Eastern Kentucky Power Halts Proposed Smith Power Plant

Story by Jamie Goodman

Kentucky citizens attend an air permit hearing press conference for the Smith plant last February. Eastern Kentucky Power Cooperative reached a settlement with several groups and agreed to cancel plans to build the 278MW power plant. Photo by Kentuckians for the Commonwealth

Environmental groups in Kentucky are celebrating a major victory over a proposed coal-fired power plant slated for Clark County.

Eastern Kentucky Power Cooperative (EKPC) reached a settlement with environmental groups, three individual co-op members, the Kentucky attorney general and Gallatin Steel—EKPC’s largest industrial customer—agreeing to halt plans for the utility’s proposed Smith coal-fired power plant.
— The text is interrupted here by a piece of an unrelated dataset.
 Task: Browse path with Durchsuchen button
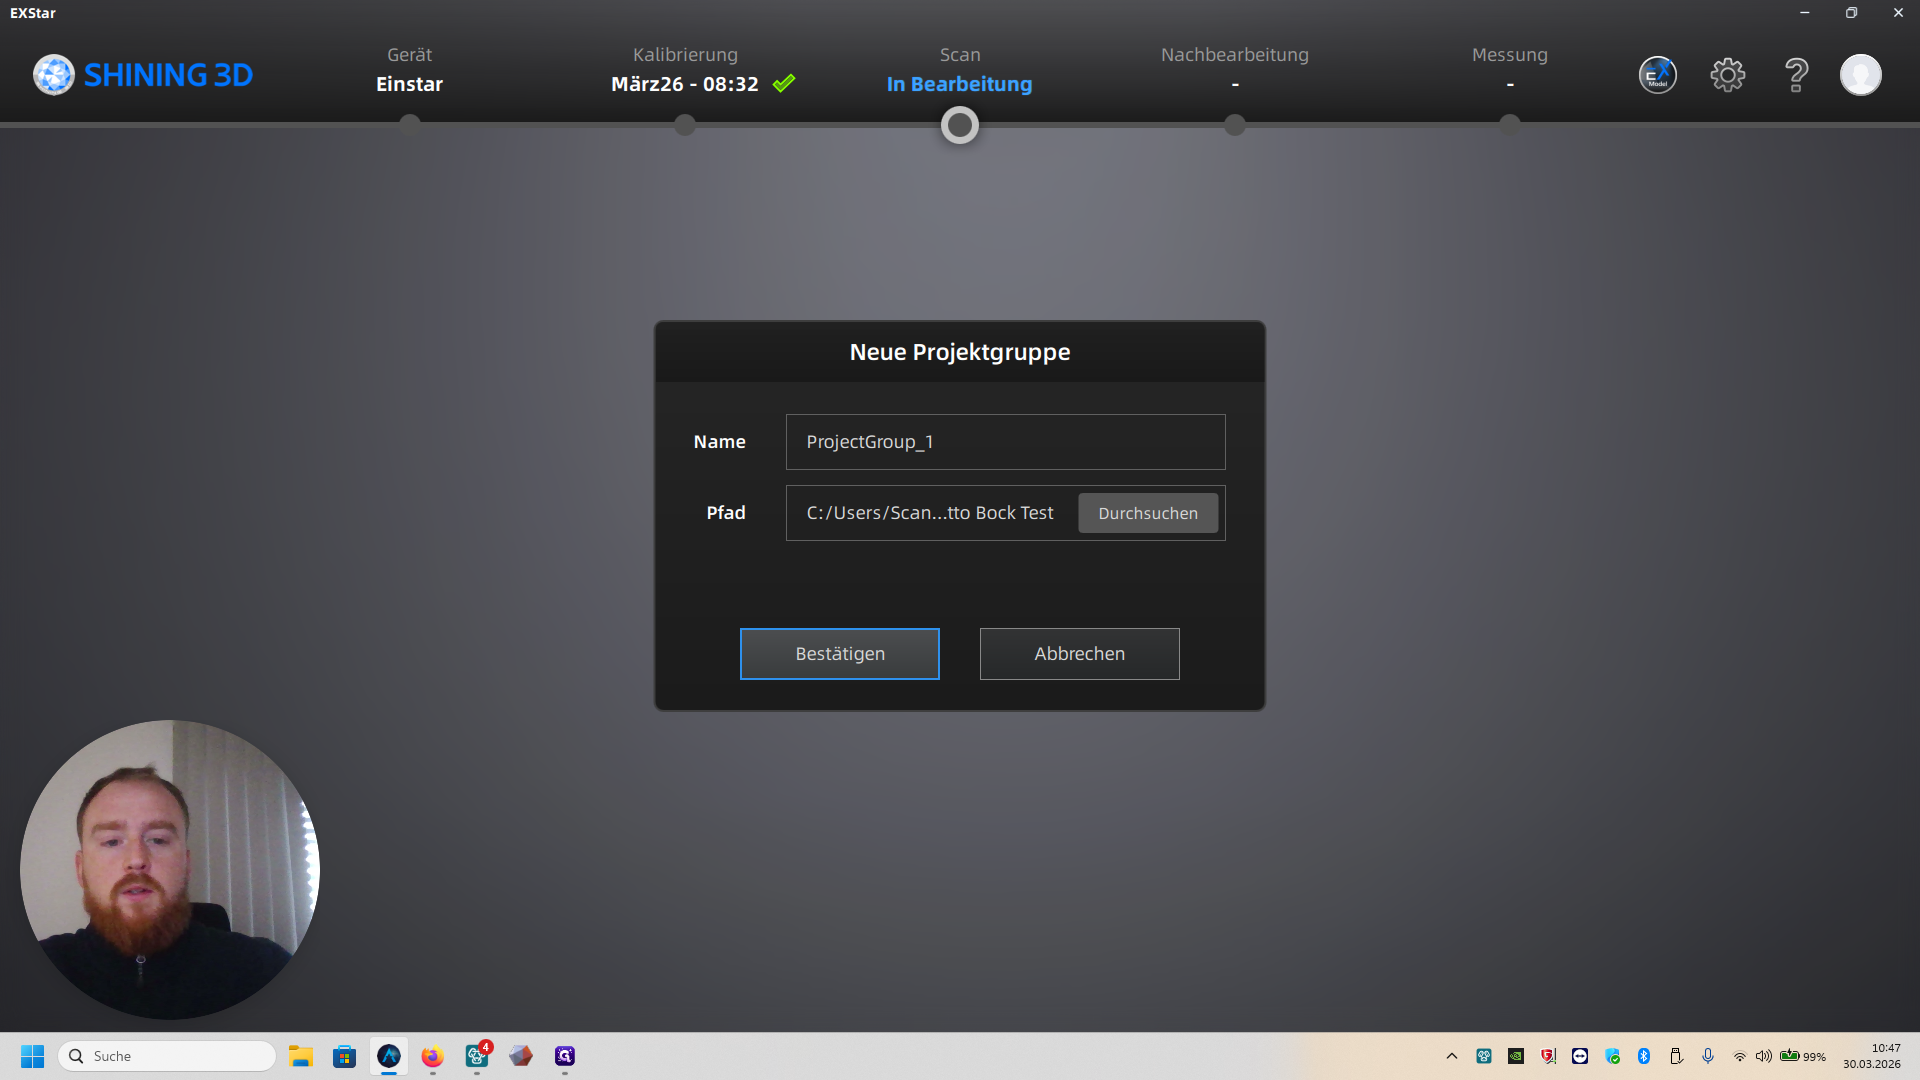pyautogui.click(x=1147, y=513)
EKPC also agreed to commit $125,000 toward a joint effort between the involved parties to evaluate and recommend new energy efficiency and renewable energy programs.

In exchange, Kentuckians for the Commonwealth (KFTC), Kentucky Environmental Foundation and the Sierra Club agreed to drop a number of lawsuits and administrative challenges against the cooperative.

According to EKPC representatives, the decision was based on financial concerns and not environmental pressure. Estimates for the total cost of constructing the Smith plant were around $819 million, with $150 million already spent on materials.

“I believe this decision by EKPC is the right one for Kentucky,” said KFTC member Tona Barkley. “I am heartened by this new development and the commitment EKPC has made to work in a collaborative fashion with co-op members and the other parties to the agreement.”

“This new openness and more democratic method will, I believe, help bring the co-ops back to their original purpose–serving its rural members in a transparent fashion,” Barley said.

The groups involved in the settlement also agreed to not oppose the utility’s efforts to recover costs already spent on the plant, including selling turbines and other parts that were already purchased.